In a recent case of Hardie Finance Corporation Pty Ltd v Ahern [No. 3] [2010] WASC 403 Justice Pritchard concluded that the defendant, a solicitor who had negligently instructed a client as to its rights and repossession under a romalpa clause, owed no duty of care to the party from whom repossession was taken nor to those in a contractual relationship with that party who might damaged by the repossession. At [452] Justice Pritchard said:
Although I have found that it was reasonably foreseeable that FC's creditors would suffer financial loss if Mr Ahern negligently provided advice to FC in relation to its conduct of the Repossession, the salient features of this case weigh heavily against the conclusion that any duty of care was owed by Mr Ahern to FC. Prior to the Repossession, Mr Ahern had no actual or constructive knowledge that Pac-Am leased the Premises from HFC. In addition, this is a case where (but for the expiry of the limitation period) a finding of a duty of care to HFC would have given rise to liability to an indeterminate class of plaintiffs. Further, HFC was not vulnerable to incurring loss if Mr Ahern negligently advised FC and that advice was acted upon by FC, and Mr Ahern did not exercise control in respect of any of HFC's rights, interests or expectations which might be affected if FC acted on his advice. At the same time, this is a case where the imposition of a duty of care would be inconsistent with Mr Ahern's duty to FC. All of the salient features of the case point to the conclusion that the relationship between Mr Ahern and HFC was not such as to warrant the imposition of a duty of care. Accordingly, in my view, Mr Ahern was no subject to a duty of care not to cause economic loss to HFC.

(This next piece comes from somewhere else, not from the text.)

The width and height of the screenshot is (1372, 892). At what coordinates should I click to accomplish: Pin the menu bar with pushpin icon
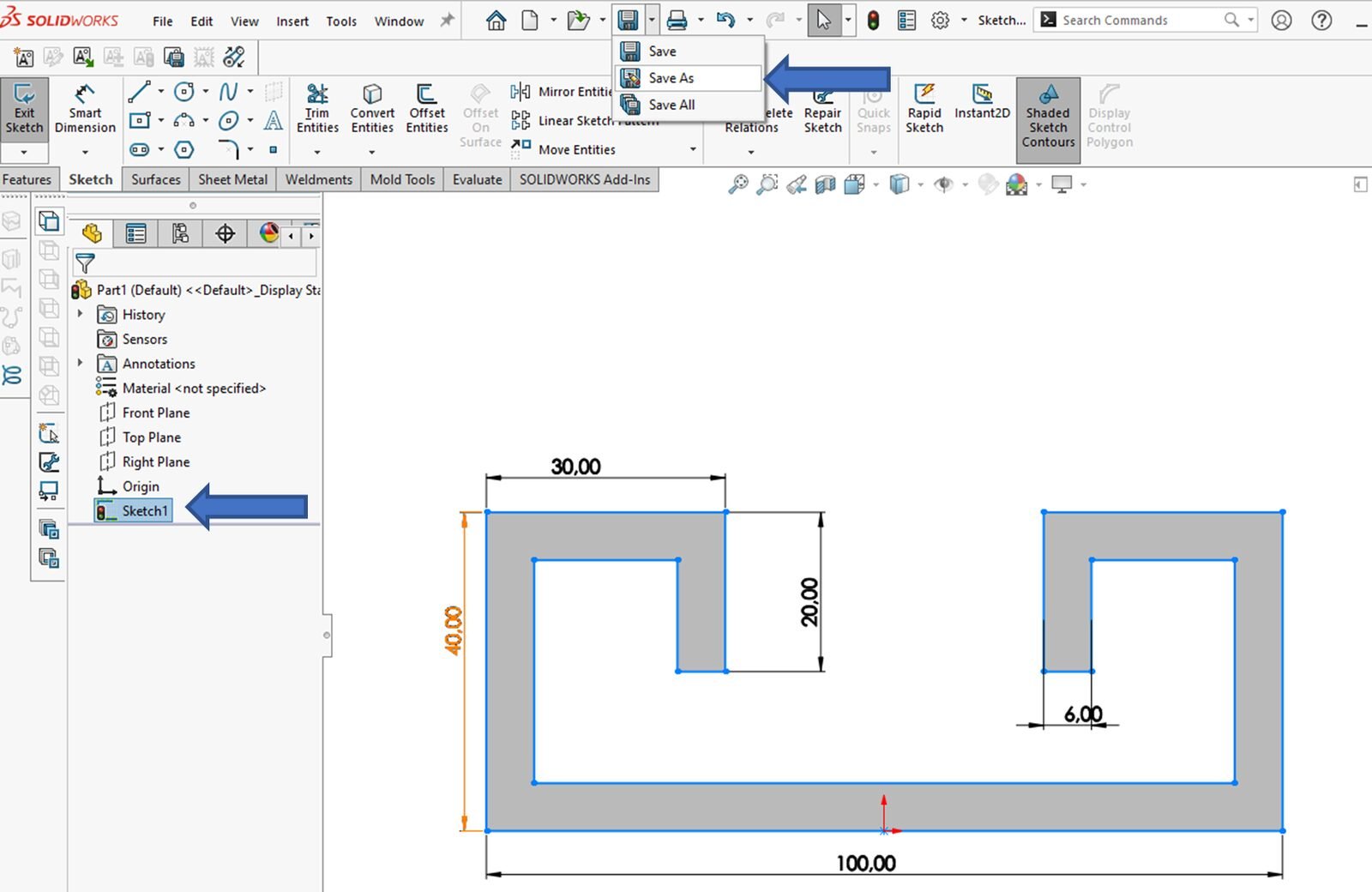pyautogui.click(x=447, y=21)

None of the cases relied upon by the plaintiff even come close to establishing the duty of care which he claims existed and was owing by the defendants to him. To once again to recap, the pleading alleges that by the plaintiff's wife retaining the defendant to represent her in proceedings against the plaintiff there was created a duty of care to the plaintiff in those solicitors to perform their retainer with due care, skill and diligence. Likewise it is alleged that in retaining the defendant to act in the Woolven action there was likewise created a duty to the plaintiff to exercise due care, skill and diligence.
I can see no basis upon which such a duty could possibly exist. In proceedings of the kind which have been outlined in the statement of claim, the interests of Mrs Gandini and the plaintiff were not coincident. It was not intended by her retainer of the defendant that Mr Gandini should benefit, quite the opposite and it appears to me that it would be impossible for the defendant to properly carry out their duties under the terms of their retainer to Mrs Gandini if indeed the duty of care which is alleged did exist.
I think it is more than a coincidence that in the long history of the evolution of the tort at negligence there appears to be no case in which a duty such as that propounded by this plaintiff has been found to exist.
In my view the statement of claim is such that it sets out a cause of action which has no reasonable prospects of success and as a consequence my order is that it be struck out.